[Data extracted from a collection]
--- START ---

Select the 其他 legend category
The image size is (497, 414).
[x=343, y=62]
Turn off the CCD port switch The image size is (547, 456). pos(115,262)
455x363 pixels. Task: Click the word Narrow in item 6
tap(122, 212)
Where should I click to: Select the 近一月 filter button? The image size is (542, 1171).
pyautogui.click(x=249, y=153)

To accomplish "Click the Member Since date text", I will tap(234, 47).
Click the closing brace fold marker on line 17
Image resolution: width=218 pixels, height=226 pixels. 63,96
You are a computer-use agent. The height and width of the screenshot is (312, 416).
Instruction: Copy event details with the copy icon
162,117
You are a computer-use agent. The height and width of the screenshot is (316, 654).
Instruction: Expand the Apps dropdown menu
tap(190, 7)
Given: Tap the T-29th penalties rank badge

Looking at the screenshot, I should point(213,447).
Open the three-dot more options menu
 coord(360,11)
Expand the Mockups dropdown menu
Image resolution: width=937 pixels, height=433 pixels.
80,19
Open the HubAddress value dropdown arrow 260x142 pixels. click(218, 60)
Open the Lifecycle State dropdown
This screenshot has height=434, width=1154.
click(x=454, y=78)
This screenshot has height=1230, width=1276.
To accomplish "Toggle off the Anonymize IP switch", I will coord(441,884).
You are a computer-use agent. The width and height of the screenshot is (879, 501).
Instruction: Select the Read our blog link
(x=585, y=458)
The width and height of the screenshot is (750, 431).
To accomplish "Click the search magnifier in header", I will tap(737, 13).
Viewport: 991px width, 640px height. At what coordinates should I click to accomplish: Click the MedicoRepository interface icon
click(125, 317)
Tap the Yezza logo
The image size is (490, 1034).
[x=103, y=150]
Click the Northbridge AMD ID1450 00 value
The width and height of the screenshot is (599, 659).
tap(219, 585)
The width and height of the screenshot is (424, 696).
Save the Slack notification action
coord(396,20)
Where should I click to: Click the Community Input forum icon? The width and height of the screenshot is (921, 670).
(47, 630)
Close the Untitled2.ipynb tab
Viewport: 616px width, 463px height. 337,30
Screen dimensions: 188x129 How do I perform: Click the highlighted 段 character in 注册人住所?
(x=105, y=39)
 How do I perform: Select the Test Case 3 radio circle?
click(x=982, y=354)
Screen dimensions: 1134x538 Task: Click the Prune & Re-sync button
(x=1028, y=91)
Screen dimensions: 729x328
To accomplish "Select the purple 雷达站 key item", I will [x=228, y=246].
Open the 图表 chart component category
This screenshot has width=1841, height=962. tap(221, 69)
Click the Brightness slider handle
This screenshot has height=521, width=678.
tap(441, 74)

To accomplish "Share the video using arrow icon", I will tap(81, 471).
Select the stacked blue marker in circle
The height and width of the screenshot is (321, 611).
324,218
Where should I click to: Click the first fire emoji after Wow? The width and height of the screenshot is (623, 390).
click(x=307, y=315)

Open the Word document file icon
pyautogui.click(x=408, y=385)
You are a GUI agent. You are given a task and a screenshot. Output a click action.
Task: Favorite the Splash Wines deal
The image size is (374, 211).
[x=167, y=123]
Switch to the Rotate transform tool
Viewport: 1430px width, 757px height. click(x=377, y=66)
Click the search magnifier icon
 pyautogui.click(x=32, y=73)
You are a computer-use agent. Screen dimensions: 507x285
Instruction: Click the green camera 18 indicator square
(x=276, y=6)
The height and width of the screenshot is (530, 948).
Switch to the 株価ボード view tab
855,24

--- END ---

* **Directions**
If a line in the records above has the word "computer", copy it.

* **Written response**
You are a computer-use agent. The height and width of the screenshot is (312, 416).
You are a computer-use agent. The height and width of the screenshot is (316, 654).
You are a computer-use agent. The width and height of the screenshot is (879, 501).
You are a computer-use agent. Screen dimensions: 507x285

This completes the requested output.